On Monday, 24 June 2013 at 11:11:42 UTC, qznc wrote:
On Sunday, 23 June 2013 at 21:22:40 UTC, Walter Bright wrote:
https://github.com/D-Programming-Language/dmd/blob/master/src/root/stringtable.c#L21
Profiling shows the calcHash function is a significant
contributor to compilation time (3.25% of total time). So
making it faster is a win. Even making dmd 1% faster would be
a nice win - all those little drops add up.
There are many, many string hash functions findable through
google. Anyone want to spend the effort to make a faster one?

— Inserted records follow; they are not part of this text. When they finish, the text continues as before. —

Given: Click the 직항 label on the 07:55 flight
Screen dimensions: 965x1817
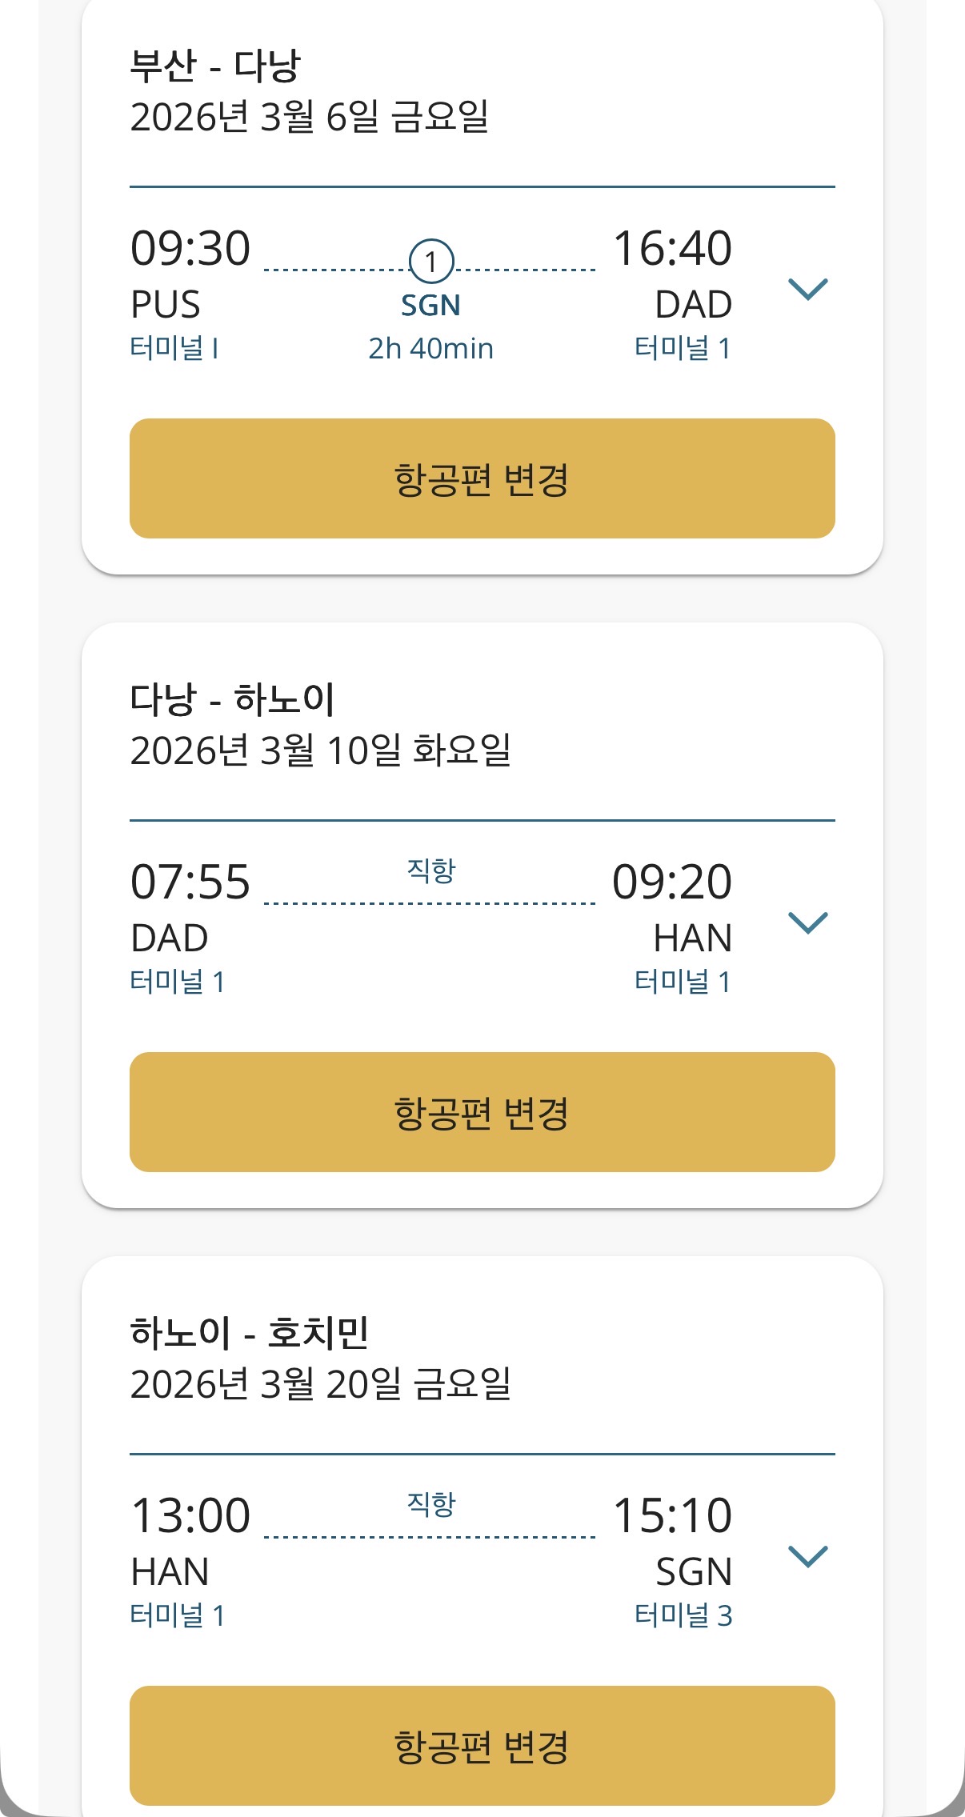Looking at the screenshot, I should coord(430,870).
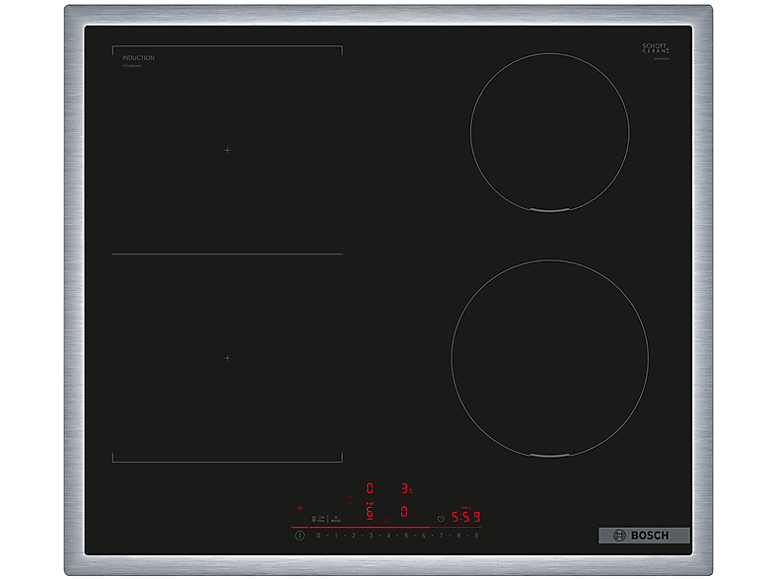
Task: Select the large bottom right cooking zone
Action: tap(549, 359)
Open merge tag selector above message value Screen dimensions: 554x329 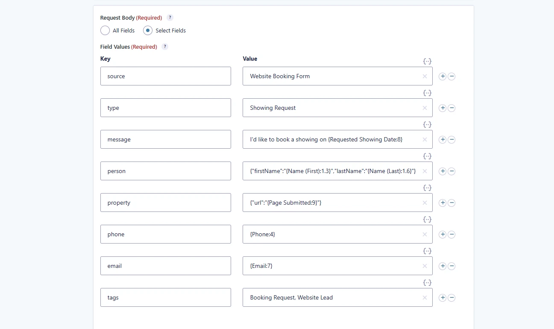[x=427, y=124]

Remember, ya gotta prove it's faster!
A nice timing test would be the time expending compiling
Phobos. I would suggest that the 64 bit build of dmd be used
for timing tests.
Also, be careful, many of those hash functions on the
intarnets have a license that makes it unusable for dmd.
My first idea was to look at Python, since it requires a lot of
hash calculation dynamically and probably is one of the most
tuned implementations. Interesting how naive it is:
http://hg.python.org/cpython/file/7aab60b70f90/Objects/object.c#l759
Just a simple for loop over chars. No switch.
Wikipedia: "Python Software Foundation License (PSFL) is a
BSD-style permissive free software license"
Python is one of the slower interpreted languages. It would be
more interesting to look at luajit which actually does something
clever.
If the string is at least 4 chars long it only hashes the first 4
bytes, the last 4, the 4 starting at floor(len/2)-2 and the 4
starting at floor(len/4)-1. Any of these may overlap of course
but that isn't a problem.
The code is MIT licensed and can be found here:
http://repo.or.cz/w/luajit-2.0.git/blob/053041a9f47e3d341f98682ea1e4907a578e4920:/src/lj_str.c#l104
As others have mentioned it will be hard to improve the speed
enough to get dmd 1% faster - but if anything can it's dirty
tricks.